- Exercise brief -
Among the entries below, how many lines include "Switch"? Give the number alone.

________________

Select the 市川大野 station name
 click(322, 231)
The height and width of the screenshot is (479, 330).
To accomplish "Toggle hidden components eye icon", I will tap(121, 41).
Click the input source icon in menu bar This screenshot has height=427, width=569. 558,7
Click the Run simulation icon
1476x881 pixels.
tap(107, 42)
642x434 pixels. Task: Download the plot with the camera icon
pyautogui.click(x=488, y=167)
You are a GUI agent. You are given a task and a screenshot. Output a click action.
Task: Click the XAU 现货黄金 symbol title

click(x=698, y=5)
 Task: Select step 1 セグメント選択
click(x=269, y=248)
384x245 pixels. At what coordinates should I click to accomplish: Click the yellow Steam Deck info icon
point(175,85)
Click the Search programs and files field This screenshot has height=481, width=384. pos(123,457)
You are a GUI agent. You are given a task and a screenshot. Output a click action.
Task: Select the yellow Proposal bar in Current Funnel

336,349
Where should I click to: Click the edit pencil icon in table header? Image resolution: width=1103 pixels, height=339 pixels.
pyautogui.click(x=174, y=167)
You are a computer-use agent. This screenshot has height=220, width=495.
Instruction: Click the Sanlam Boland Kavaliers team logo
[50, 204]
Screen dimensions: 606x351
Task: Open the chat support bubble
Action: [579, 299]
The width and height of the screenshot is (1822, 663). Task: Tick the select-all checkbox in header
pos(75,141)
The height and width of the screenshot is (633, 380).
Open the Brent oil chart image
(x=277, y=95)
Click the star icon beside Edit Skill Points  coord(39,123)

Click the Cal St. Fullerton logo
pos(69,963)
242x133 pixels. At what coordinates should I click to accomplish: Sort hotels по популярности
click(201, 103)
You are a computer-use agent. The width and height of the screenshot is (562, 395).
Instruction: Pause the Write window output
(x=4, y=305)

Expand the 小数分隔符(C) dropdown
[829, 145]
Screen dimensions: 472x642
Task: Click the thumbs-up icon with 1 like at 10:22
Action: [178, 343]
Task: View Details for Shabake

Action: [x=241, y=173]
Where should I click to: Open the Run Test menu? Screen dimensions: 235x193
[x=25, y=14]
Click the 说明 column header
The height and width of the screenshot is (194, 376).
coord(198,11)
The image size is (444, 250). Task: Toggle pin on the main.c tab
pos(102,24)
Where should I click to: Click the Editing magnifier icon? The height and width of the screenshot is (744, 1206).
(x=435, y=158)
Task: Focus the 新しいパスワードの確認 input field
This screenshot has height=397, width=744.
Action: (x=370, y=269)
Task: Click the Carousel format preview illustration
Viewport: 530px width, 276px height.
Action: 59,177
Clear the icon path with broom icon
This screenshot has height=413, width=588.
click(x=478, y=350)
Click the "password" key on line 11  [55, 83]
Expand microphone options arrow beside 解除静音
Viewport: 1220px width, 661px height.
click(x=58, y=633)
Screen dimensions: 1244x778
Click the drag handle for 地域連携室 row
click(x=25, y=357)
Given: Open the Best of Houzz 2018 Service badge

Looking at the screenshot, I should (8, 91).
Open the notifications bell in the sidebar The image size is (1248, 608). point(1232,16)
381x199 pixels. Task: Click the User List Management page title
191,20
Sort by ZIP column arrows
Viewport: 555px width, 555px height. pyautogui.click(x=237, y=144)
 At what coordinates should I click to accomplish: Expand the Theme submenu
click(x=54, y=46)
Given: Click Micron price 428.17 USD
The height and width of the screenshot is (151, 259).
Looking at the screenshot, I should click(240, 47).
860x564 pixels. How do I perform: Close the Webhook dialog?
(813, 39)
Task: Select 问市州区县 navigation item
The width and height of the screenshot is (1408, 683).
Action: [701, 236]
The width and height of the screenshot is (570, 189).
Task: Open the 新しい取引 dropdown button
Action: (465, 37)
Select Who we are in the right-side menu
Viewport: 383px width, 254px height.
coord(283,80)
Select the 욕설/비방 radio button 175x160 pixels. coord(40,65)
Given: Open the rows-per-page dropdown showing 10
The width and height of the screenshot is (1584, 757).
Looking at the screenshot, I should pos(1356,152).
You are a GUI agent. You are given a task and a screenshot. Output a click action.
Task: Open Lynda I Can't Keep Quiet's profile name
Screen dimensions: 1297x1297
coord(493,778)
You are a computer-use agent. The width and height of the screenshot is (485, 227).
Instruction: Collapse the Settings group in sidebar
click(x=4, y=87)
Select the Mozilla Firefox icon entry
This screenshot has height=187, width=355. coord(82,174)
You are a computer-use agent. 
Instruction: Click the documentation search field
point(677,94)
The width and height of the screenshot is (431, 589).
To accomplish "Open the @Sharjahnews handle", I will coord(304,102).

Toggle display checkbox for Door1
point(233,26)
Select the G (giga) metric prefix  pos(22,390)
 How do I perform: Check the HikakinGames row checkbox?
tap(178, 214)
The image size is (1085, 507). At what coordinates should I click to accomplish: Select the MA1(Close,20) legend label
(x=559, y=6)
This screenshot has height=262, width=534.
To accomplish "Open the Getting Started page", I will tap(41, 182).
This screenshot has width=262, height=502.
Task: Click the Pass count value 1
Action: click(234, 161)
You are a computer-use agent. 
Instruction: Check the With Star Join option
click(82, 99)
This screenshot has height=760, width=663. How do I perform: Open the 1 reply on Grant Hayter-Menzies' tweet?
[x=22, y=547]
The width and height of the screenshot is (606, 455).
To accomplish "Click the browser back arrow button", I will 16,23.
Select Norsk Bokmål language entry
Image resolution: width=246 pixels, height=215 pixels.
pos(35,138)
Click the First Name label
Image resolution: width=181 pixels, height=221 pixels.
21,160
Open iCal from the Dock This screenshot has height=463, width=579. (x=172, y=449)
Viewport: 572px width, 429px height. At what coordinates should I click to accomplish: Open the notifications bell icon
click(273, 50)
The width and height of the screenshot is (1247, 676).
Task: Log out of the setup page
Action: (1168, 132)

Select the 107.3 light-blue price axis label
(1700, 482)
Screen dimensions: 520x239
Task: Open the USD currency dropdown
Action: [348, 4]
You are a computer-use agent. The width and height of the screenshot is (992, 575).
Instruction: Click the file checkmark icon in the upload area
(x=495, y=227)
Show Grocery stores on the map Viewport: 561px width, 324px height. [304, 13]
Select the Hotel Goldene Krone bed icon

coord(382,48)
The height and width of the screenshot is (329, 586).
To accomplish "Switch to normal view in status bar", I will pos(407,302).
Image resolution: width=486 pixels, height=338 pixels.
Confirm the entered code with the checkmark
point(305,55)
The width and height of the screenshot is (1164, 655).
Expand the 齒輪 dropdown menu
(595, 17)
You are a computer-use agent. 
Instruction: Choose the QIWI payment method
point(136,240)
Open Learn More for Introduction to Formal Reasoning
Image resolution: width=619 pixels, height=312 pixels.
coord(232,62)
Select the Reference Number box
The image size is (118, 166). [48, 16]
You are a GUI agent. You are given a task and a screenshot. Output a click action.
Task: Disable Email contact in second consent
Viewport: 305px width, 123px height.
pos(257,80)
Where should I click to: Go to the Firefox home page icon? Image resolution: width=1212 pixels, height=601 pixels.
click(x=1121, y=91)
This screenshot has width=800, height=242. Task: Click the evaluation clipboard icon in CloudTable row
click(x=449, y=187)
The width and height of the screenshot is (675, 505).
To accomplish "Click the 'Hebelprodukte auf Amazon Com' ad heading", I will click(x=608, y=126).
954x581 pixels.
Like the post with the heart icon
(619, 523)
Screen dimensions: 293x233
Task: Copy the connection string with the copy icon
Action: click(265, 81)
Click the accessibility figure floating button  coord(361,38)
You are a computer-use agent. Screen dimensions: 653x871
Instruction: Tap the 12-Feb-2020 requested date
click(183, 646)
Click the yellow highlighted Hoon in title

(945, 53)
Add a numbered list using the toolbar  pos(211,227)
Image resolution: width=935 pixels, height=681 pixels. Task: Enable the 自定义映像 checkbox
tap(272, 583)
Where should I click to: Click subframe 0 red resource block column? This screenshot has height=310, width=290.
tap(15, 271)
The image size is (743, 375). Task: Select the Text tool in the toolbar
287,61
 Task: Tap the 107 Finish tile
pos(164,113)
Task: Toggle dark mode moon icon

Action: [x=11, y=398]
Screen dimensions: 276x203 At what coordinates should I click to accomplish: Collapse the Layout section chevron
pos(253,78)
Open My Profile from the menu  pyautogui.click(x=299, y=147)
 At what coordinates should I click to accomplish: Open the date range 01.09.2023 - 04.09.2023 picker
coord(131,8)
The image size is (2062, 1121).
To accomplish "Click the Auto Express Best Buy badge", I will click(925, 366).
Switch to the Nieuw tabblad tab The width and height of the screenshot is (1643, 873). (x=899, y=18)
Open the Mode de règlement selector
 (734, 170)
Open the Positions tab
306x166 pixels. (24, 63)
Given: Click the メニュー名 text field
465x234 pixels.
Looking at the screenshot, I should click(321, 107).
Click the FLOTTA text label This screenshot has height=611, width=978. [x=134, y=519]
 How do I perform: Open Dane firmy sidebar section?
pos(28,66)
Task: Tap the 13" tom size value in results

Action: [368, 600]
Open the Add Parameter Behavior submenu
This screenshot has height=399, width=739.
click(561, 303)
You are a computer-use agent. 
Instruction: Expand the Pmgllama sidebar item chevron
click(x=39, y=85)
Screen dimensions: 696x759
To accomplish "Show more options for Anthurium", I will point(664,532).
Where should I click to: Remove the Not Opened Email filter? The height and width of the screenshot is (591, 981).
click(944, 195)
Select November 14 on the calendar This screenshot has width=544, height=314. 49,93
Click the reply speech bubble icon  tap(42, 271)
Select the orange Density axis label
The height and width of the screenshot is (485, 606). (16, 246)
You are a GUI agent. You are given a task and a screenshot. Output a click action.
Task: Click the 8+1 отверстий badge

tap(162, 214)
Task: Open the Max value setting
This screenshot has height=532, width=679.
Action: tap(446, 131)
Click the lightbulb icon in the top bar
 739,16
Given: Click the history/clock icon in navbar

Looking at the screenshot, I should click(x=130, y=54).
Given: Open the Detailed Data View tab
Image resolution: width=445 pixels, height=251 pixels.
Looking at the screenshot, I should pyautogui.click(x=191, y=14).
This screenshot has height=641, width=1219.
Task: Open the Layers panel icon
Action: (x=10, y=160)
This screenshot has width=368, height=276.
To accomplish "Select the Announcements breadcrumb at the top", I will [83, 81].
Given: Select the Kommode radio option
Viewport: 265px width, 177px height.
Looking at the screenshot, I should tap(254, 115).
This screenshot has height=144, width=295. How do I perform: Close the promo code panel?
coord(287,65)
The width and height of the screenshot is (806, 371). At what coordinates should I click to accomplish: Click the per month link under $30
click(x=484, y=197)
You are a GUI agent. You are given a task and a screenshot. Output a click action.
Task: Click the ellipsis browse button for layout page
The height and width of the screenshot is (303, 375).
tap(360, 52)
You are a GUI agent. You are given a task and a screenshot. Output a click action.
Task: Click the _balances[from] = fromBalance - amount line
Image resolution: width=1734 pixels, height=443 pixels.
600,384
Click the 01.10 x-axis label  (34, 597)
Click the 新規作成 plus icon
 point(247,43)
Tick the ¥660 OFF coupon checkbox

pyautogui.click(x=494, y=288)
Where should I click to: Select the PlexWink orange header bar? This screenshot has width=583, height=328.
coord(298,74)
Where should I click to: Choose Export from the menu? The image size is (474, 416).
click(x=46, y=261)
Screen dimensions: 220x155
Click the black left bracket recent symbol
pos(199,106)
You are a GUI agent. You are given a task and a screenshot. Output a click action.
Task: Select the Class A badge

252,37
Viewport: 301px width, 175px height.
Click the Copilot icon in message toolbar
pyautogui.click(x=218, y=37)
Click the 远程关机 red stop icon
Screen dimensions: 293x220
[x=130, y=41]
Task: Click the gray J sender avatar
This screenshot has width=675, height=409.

________________

- Exercise answer -
2